Maine Jim (better known to the inky fingered reading public as Jim Baumer) has penned an elegantly vitriolic op-ed concerning the tax exempt status of the evangelical advocacy groups of the Religious Wrong. Here's an extract:

"With the an ever-increasing burden being born by the middle class to fund an unjust war, tax breaks being written to absolve corporate entities like Haliburton and a government moving towards its theocratic intentions in steady increments, I say the time has come for those who want their democracy back to call upon their representatives to enact new tax legislation. These new laws would be designed to tax groups like Focus on the Family, the Southern Baptist Convention, as well as organizations run by Jerry Falwell and Pat Robertson."

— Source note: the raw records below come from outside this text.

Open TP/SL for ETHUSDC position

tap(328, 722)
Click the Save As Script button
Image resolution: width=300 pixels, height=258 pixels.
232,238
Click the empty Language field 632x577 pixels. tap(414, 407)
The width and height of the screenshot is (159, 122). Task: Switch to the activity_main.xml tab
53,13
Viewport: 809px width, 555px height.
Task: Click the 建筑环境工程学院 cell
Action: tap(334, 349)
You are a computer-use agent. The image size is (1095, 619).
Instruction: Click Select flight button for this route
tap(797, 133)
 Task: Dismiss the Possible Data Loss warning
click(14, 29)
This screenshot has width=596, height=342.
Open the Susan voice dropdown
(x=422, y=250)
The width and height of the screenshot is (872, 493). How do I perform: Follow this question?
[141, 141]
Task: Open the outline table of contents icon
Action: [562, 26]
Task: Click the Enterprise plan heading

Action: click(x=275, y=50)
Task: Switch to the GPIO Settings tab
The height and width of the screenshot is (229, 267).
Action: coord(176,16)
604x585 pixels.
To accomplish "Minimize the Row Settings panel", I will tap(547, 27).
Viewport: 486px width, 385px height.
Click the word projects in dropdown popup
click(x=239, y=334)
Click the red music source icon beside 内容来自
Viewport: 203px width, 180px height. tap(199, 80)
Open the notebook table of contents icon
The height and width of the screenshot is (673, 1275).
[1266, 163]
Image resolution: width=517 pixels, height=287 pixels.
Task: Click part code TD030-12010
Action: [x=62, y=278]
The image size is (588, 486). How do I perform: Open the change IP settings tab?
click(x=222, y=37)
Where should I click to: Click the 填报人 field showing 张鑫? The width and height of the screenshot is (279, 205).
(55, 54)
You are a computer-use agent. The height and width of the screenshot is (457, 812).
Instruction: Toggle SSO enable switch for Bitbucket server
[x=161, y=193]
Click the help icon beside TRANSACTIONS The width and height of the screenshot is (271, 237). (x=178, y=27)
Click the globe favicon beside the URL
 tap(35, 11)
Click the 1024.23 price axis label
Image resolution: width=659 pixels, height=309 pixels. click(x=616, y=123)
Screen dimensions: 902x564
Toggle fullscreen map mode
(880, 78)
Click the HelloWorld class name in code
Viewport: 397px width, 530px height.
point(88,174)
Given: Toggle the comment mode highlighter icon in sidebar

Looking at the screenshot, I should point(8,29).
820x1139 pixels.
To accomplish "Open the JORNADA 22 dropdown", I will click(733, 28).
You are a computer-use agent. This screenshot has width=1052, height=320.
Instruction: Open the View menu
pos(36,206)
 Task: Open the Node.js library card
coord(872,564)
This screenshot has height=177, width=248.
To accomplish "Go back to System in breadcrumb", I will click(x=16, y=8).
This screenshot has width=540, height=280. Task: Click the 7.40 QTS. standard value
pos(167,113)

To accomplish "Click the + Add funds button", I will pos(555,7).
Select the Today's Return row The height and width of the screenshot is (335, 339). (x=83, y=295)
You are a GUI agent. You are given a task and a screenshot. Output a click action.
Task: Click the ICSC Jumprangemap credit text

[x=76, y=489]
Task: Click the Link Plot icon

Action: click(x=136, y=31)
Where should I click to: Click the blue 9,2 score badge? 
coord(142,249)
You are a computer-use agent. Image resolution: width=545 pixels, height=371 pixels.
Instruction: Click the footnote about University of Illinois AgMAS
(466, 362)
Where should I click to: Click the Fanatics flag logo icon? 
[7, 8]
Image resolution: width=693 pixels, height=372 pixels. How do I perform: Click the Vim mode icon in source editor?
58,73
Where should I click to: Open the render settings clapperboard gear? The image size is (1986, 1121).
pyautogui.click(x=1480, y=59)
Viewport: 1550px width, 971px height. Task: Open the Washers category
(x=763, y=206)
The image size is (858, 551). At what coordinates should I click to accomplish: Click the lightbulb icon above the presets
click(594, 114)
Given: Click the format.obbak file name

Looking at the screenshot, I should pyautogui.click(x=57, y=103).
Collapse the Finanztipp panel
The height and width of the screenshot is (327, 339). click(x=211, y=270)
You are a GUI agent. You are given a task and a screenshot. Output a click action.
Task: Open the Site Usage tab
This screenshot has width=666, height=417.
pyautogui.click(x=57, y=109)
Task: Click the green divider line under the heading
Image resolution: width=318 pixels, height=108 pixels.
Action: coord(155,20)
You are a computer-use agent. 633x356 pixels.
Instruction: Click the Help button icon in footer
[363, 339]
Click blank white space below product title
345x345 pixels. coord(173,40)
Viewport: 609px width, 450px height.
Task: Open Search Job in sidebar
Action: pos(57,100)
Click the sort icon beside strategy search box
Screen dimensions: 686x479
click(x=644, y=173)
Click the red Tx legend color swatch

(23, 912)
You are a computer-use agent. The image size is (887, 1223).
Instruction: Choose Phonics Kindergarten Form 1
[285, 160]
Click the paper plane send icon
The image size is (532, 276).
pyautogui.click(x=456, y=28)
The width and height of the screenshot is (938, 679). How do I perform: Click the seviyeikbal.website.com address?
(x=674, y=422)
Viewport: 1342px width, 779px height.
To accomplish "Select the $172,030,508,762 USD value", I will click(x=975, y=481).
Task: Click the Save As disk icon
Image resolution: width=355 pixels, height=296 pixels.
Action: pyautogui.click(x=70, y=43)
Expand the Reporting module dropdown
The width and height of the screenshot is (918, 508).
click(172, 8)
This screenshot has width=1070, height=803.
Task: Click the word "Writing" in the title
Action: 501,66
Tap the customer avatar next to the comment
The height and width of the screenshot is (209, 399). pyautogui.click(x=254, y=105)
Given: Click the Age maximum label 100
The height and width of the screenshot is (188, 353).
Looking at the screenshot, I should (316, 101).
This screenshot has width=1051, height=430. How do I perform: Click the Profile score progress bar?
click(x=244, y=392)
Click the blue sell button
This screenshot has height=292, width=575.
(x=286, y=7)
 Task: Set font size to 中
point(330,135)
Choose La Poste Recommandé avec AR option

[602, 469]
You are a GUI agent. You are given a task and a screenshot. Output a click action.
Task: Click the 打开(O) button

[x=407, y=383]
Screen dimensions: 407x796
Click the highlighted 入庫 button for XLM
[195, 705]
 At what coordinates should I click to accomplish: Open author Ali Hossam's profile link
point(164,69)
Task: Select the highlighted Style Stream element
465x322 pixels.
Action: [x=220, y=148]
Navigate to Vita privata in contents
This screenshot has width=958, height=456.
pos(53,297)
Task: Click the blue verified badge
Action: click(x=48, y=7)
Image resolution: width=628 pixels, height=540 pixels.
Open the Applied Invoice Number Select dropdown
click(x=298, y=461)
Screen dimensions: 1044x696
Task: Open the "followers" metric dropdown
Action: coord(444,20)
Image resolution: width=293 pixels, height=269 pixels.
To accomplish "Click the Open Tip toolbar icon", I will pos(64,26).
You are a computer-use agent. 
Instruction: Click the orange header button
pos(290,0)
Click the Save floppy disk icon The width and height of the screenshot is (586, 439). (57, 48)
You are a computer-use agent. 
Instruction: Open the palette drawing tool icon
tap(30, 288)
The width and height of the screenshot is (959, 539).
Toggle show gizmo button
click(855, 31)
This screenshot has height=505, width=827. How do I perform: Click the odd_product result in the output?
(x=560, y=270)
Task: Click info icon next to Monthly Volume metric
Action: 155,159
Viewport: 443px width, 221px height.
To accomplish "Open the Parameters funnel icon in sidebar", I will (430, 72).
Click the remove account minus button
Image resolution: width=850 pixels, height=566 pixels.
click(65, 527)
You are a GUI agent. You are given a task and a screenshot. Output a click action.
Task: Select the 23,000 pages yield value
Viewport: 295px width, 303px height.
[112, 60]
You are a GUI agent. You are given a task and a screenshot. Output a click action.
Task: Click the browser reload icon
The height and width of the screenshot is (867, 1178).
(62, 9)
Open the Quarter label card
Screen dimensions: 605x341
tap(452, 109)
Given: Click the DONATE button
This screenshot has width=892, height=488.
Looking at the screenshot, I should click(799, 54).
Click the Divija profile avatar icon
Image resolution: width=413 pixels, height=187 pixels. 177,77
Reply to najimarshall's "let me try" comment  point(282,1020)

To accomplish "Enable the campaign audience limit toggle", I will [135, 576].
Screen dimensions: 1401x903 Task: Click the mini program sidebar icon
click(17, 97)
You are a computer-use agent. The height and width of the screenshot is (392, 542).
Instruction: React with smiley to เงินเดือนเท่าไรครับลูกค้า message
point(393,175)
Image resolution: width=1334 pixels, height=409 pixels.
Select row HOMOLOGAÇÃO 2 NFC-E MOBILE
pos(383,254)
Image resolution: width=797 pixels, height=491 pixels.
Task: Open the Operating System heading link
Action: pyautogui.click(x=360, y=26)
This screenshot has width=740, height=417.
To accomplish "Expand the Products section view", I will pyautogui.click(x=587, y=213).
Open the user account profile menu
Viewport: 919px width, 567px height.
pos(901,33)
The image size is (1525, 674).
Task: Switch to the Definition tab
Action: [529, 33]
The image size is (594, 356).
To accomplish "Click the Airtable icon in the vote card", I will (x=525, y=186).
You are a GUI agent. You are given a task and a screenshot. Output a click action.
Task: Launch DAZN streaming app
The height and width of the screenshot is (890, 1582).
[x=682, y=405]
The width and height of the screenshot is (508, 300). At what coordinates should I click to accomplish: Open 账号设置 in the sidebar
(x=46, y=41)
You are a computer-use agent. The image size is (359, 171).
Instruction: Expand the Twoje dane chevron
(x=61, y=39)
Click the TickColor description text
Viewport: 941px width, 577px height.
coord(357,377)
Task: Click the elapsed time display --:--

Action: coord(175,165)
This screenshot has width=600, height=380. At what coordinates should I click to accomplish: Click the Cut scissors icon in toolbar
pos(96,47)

The full piece can be found here:
Finding Words: Let's start taxing the true culprits

Henry Abbott also glances askance at the role of religion in politics here, in an entry called The Money Problem

3 comments:

Debbie said...

What about the small churches and ministries?
Will they be made to suffer as well?

weasel said...

If they breach federal tax law and advocate a partisan position. I work for a non-profit and we cannot (and should not) advocate openly political positions to the detriment of one party or another. Churches, regardless of size, are governed by the same rules, and that is how it should be. When the government tells you how to worship then one might have a case for imposing a narrow politicized christianity on a multi-faith nation.

Jim said...

How does being "small" somehow absolve one from being scrutinized? I'm with the Weasel--advocating openly political position puts tax-exempt status in question.

While on the subject of taxation, how about taxing private colleges and universities? Many are sitting on prime real estate, often in the middle of town.

It's time to revisit tax policy in this country. Whenever a sacred cow like churches or colleges are mentioned as being worthy of taxation, it draws the ire of many. Rarely however, does anyone seem to be concerned that the working-class bear the brunt of our current tax policy, which in my opinion, is a form of reverse Robinhoodism.